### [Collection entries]
Content starts
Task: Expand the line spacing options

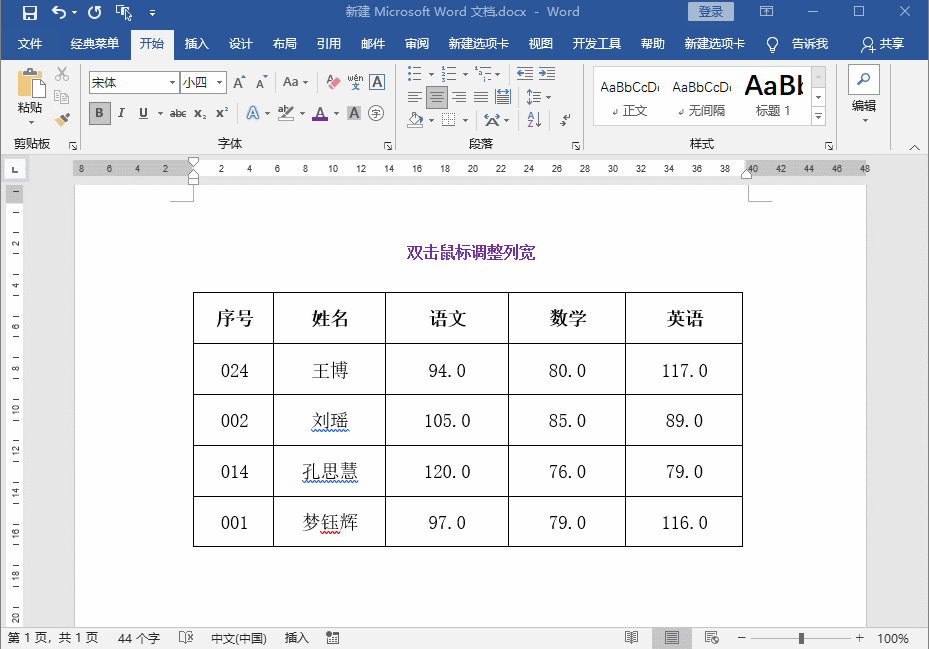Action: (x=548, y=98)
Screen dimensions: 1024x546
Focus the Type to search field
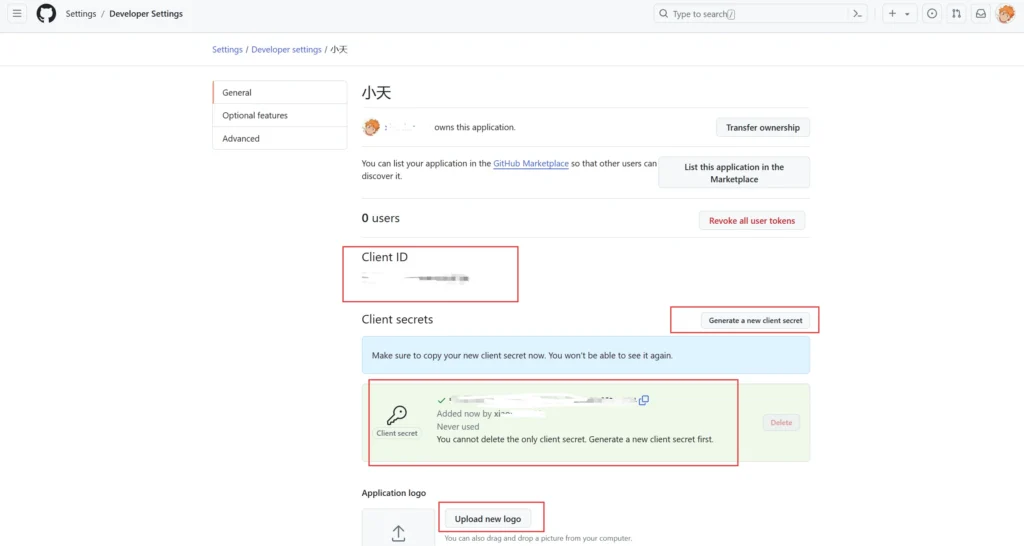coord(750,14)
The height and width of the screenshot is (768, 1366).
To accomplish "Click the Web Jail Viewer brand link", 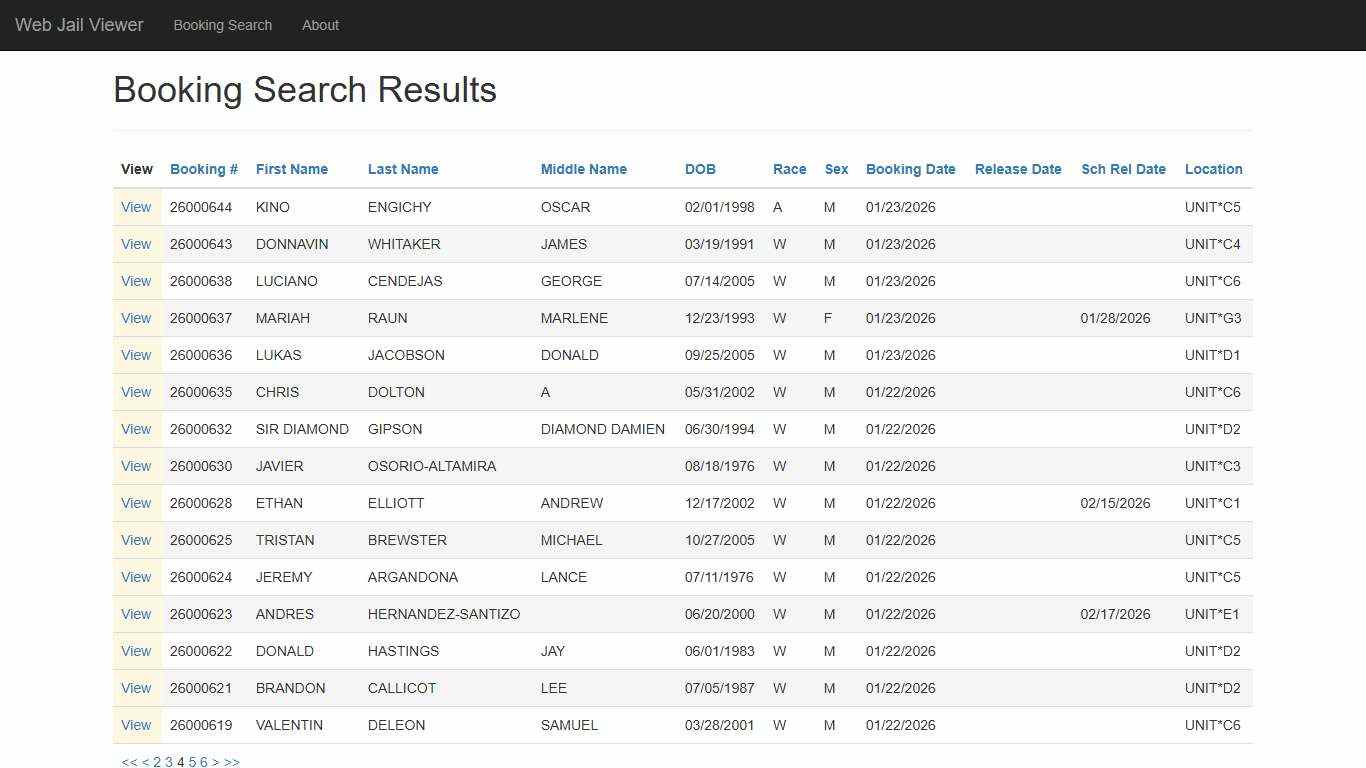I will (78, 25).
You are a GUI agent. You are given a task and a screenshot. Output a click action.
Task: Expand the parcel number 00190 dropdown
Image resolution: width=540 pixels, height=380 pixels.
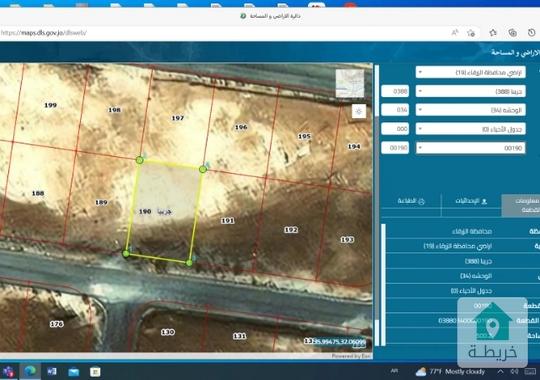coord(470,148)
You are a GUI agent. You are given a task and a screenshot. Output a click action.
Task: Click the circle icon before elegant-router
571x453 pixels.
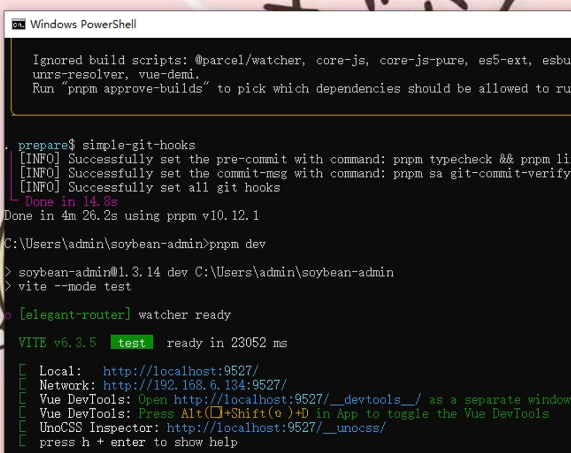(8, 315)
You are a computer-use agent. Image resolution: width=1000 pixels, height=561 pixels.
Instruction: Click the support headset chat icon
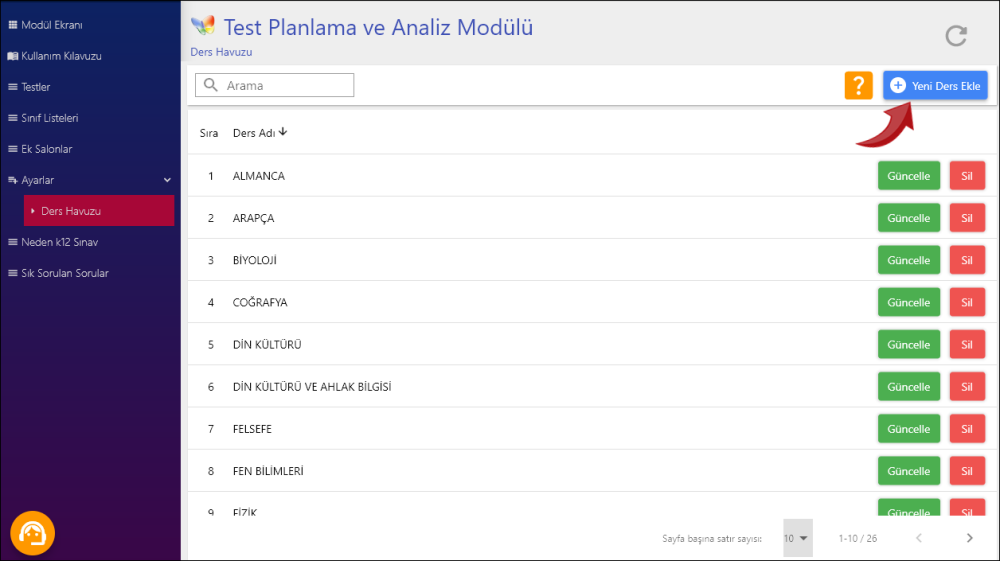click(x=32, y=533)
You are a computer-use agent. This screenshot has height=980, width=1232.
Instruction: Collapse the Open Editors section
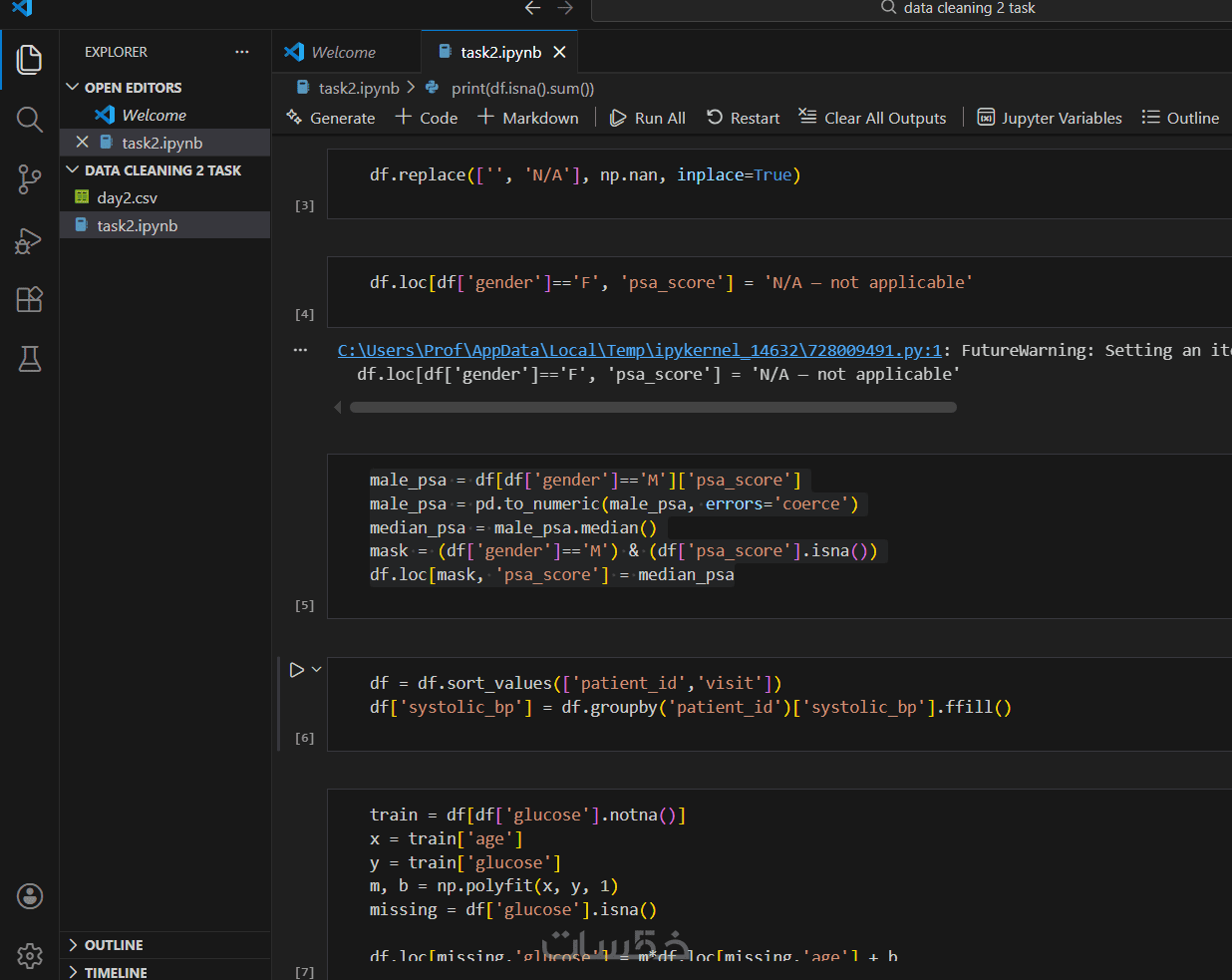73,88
Content ends
### [Task objective]
For this exercise, reproduce the data above exactly from the line containing "571x453 pixels." through its final line, both ends included, with no pictures in the copy.

### [Your solution]
571x453 pixels.
(8, 315)
You are a computer-use agent. Image resolution: width=1000 pixels, height=561 pixels.
Instruction: Click the support headset chat icon
click(x=32, y=533)
You are a computer-use agent. This screenshot has height=980, width=1232.
Instruction: Collapse the Open Editors section
73,88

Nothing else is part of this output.